Center of the World
The Center for Global Health provides a one-stop shop for Hopkins' international research and education efforts
Johns Hopkins' new Center for Global Health will be a "one-stop shop" for the University's international research and education activities, bringing together an assortment of programs throughout the Bloomberg School, the School of Medicine and School of Nursing.
The Center will secure funding for new initiatives, recruit faculty to address global health issues and train graduate students to assume leadership roles in global health, says Center director Thomas Quinn, professor of International Health, Epidemiology and Molecular Microbiology and Immunology at the Bloomberg School, and professor of Medicine at the School of Medicine.
University officials say the unusual partnership promotes collaboration among the three schools and uniquely positions Hopkins in the arena of international health. The Center will coordinate and focus the University's efforts against HIV/AIDS, malaria, tuberculosis, hepatitis, flu and other worldwide health threats, especially in developing countries.
"It will help us attack big causes of mortality in the world," says Michael J. Klag, MD, MPH '87, dean of the Bloomberg School. "It will help us to attack problems of the developing and the developed countries. And it's going to create new synergies to make us more effective in saving lives."
The new Center will bridge the global health research and education programs of the three schools, including the Center for HIV/AIDS, the Center for Human Nutrition, the Dana Center for Preventive Ophthalmology, the Johns Hopkins Malaria Research Institute and the Office of Global Nursing, as well as programs devoted to immunization research, disaster preparedness, neonatal health and other issues.
"I see the Center as a one-stop shop that will support the missions of the three schools overseas," says Quinn, MD, MSc. A top priority is to catalog the faculty's current international research and make the information available in real time, allowing students to pinpoint their interests according to subject and location. The Center will also offer travel research grants for students and faculty to collect pilot data in the field—an "incredible opportunity" for them to get first-hand experience working in developing countries and making a difference to improve health disparities, says Quinn, an HIV/AIDS epidemiologist and a member of the Institute of Medicine of the National Academy of Sciences.
Quinn envisions the Center making use of existing Hopkins facilities across the world to quickly, and with minimum expense, launch new initiatives, such as a global network of avian flu surveillance. "Some people are working right now in areas where avian flu is a problem," he says. "We could collaborate as an institution and do surveillance in those areas. "We also want to provide a real focal point for global health issues," Quinn says. "The Center will be like a think tank and bring in outside experts from the UN, WHO and the Bill & Melinda Gates Foundation."
Adds University President William R. Brody: "The most effective way to strengthen our efforts is to find smart ways to combine and focus them to create teams of physicians, nurses, entomologists, engineers, basic scientists—whoever is needed to attack a problem in a coordinated way. That's what the Center for Global Health will help us do."
Center staff will work with advisory committees to define key global health problems, design scientifically based interventions and identify funding sources.

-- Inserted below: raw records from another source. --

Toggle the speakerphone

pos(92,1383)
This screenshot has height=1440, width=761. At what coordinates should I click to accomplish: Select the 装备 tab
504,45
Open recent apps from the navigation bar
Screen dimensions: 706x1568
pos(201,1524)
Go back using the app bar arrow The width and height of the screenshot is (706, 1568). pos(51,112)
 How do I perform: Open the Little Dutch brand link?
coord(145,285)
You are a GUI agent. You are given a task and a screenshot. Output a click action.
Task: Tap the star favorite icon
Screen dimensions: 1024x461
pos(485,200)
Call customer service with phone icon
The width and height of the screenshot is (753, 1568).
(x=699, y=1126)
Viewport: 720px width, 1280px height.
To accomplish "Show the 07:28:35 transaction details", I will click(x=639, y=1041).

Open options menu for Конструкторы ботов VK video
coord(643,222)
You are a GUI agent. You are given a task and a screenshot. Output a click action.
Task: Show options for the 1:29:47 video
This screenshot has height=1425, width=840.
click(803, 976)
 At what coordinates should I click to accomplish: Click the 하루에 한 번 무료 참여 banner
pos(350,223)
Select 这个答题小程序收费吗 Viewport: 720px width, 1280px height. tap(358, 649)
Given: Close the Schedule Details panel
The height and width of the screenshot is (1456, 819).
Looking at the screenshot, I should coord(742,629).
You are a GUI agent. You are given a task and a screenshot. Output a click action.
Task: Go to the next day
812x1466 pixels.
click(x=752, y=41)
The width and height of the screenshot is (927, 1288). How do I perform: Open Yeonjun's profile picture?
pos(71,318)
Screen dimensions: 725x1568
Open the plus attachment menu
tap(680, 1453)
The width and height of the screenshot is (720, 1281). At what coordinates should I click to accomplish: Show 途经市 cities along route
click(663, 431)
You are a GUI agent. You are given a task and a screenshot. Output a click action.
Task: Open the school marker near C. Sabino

The Center leaders will serve as Johns Hopkins' voice in support of local, national or international policy or political initiatives. "With the Center for Global Health and under the leadership of Tom Quinn, we will rapidly increase our effectiveness in research, teaching, practice and service around the world," says Martha N. Hill, dean of the School of Nursing.
Edward D. Miller, dean of the School of Medicine and CEO of Johns Hopkins Medicine, says that the fusion of the three schools' expertise, leadership and resources will result in a "uniquely Hopkins enterprise" to address international health problems.
"While the challenges are daunting," Miller says, "I have no doubt that this new Center will play a major role in helping improve the health and lives of people throughout the world."